(Work required) Copy out the lines of the entries below without any change, beginning with the line that contains "1341x702 pixels. Task: Click" and continuing through the line that contains "will tap(1199, 481).", including both of those lines.

(Dataset rows)
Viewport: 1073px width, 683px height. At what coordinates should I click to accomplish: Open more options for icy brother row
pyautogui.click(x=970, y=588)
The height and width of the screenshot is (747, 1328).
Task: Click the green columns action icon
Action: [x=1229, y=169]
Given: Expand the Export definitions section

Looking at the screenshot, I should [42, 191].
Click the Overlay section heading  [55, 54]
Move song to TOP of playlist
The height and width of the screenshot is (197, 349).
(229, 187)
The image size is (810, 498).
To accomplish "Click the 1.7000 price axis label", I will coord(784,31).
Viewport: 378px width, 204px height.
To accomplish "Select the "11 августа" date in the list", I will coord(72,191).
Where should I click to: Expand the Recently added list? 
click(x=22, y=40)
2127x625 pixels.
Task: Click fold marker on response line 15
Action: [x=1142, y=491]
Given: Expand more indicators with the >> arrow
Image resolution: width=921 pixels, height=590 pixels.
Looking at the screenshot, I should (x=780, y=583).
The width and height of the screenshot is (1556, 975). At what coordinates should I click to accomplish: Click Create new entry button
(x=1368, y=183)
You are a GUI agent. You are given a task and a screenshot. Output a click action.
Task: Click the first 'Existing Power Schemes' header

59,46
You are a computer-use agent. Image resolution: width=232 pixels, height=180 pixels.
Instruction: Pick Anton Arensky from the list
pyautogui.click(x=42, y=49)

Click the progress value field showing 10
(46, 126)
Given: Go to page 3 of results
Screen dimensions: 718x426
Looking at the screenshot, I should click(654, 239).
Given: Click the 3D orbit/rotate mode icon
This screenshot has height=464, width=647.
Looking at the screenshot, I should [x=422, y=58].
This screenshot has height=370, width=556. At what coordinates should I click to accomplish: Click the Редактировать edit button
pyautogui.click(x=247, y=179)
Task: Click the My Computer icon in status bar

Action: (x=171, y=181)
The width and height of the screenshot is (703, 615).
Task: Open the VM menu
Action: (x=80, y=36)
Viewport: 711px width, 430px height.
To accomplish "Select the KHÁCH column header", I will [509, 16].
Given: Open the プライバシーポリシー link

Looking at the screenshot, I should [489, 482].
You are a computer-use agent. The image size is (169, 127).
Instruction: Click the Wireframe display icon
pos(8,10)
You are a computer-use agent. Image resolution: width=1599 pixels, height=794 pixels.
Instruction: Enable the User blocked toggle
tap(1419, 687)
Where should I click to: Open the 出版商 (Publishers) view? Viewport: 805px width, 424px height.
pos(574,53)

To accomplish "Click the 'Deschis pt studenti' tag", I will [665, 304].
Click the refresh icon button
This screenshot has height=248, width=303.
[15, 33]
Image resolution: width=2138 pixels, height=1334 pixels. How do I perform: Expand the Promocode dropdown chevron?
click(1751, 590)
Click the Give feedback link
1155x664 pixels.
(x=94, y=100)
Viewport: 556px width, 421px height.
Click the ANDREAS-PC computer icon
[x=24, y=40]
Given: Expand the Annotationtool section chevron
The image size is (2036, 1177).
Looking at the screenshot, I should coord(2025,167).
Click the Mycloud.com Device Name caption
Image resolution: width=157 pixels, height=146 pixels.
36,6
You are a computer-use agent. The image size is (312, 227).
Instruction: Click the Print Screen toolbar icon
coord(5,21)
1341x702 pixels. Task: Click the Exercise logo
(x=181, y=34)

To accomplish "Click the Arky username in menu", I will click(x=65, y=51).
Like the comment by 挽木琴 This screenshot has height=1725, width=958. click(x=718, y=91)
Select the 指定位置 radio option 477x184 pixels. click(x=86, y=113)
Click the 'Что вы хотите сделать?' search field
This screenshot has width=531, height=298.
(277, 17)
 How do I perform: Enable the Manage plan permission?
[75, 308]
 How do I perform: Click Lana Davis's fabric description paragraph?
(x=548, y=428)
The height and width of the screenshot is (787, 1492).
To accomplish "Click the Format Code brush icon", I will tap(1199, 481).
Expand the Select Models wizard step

(Written response)
1341x702 pixels. Task: Click the Exercise logo
(x=181, y=34)

To accomplish "Click the Arky username in menu", I will click(x=65, y=51).
Like the comment by 挽木琴 This screenshot has height=1725, width=958. click(x=718, y=91)
Select the 指定位置 radio option 477x184 pixels. click(x=86, y=113)
Click the 'Что вы хотите сделать?' search field
This screenshot has width=531, height=298.
(277, 17)
 How do I perform: Enable the Manage plan permission?
[75, 308]
 How do I perform: Click Lana Davis's fabric description paragraph?
(x=548, y=428)
The height and width of the screenshot is (787, 1492).
To accomplish "Click the Format Code brush icon", I will tap(1199, 481).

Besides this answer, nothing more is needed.